Non, tout ne va pas bien. Tout d’abord, l’indice Ipampa des coûts de production tend désormais à se stabiliser à un niveau élevé qui dépasse le point record de 2008. Le coût des carburants, de l’aliment, de la paille pèseront très lourd dans les trésoreries des exploitations.
Dans ce contexte, nous regrettons qu’un certain nombre de producteurs ne seront pas payés à hauteur des recommandations interprofessionnelles cette année. Nous comprenons qu’un certain nombre d’entreprises subissent actuellement de grandes difficultés au regard des marchés sur lesquels elles sont tournées. Mais ces difficultés ne peuvent pas être résolues en utilisant toujours le prix payé aux producteurs comme variable d’ajustement. Surtout dans ce contexte mondial favorable. Nous dénonçons cette logique de fragilisation des producteurs qui conduit inexorablement l’ensemble de la filière dans une spirale de prix à la baisse.
Propos recueillis
par Mathilde Vionnet
Ne pas oublier le lait cru dans les contrats laitiers
Une réflexion sur la vente directe doit être menée dans le cadre de la contractualisation.

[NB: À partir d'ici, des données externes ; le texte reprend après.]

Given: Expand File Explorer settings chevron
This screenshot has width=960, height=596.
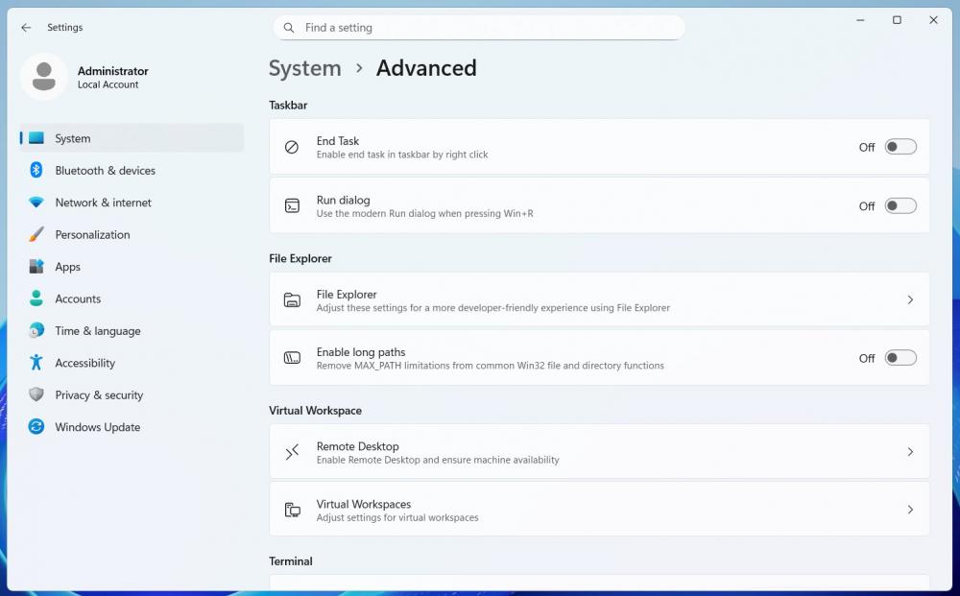Looking at the screenshot, I should tap(909, 299).
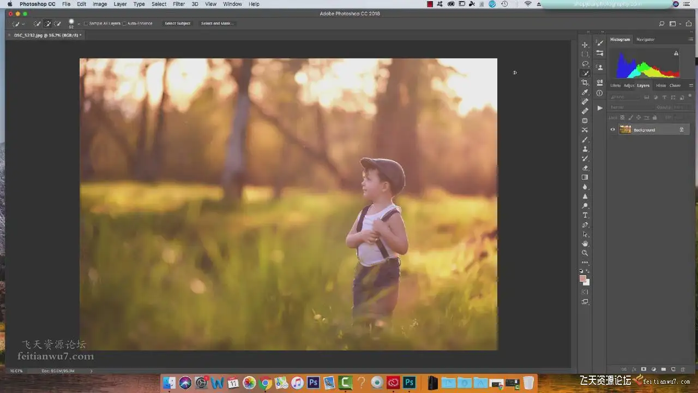698x393 pixels.
Task: Select the Hand tool
Action: [x=585, y=243]
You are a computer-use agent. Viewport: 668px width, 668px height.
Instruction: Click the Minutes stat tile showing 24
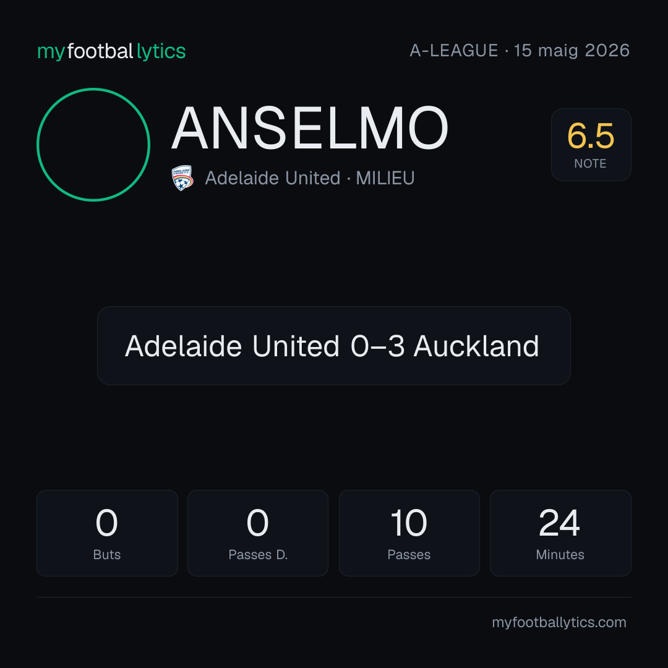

Comment passer de l’ère des quotas à celle de la contractualisation ? Le Groupement départemental des producteurs de lait cru fermier, section de la Fédération départementale laitière s’interroge sur l’avenir de la vente directe. “Une souplesse existe aujourd’hui, grâce aux transferts temporaires que les producteurs peuvent effectuer entre leur quota laiterie et leur quota vente directe”, explique Bernard Gazon, président du groupement. Souvent, dans les faits, les éleveurs n’utilisent pas la totalité de leur quota vente directe, mais inversement, d’autres vendent davantage que ce quota. Ce système permet de sécuriser les débouchés pour l’exploitation. “La contractualisation doit intégrer la question de la vente directe, on ne pourra se passer d’une réflexion là-dessus”, souligne Bernard Gazon, qui est producteur à La Chapelle-sur-Oudon. Le groupement participe également, depuis longtemps, aux discussions au niveau national, au sein de la FNPL, sur les évolutions de la réglementation. Il se bat notamment pour obtenir des modes de contrôles qui soient adaptés à une production fermière. Les producteurs attendent depuis trois ans maintenant un décret sur le lait cru fermier.
Autre sujet en réflexion dans le groupement, celui de l’offre vente directe. La formule a le vent en poupe, un distributeur de lait ayant même ouvert il y a peu à Cholet. Un certain nombre de jeunes agriculteurs sont tentés de se lancer dans la vente directe. Bernard Gazon invite toutefois à la prudence : “Nous restons dans une problématique de niche, rappelle-t-il. Même s’il s’agit de démarches individuelles, il faut bien raisonner chaque projet, prendre en compte le terrain”. Le groupement, fondé dans les années 1950 pour l’obtention de la patente sanitaire, à une époque où la vente de lait cru était encore très courante, compte aujourd’hui une quinzaine d’adhérents. “Nous estimons qu’il est préférable de penser les choses ensemble plutôt que de se lancer tête baissée dans cette activité qui demande des compétences pointues en matière sanitaire”, estime
Bernard Gazon, qui invite les nouveaux producteurs à venir échanger avec les membres du groupement. “Le lait cru et sa transformation demandent une attention particulière”.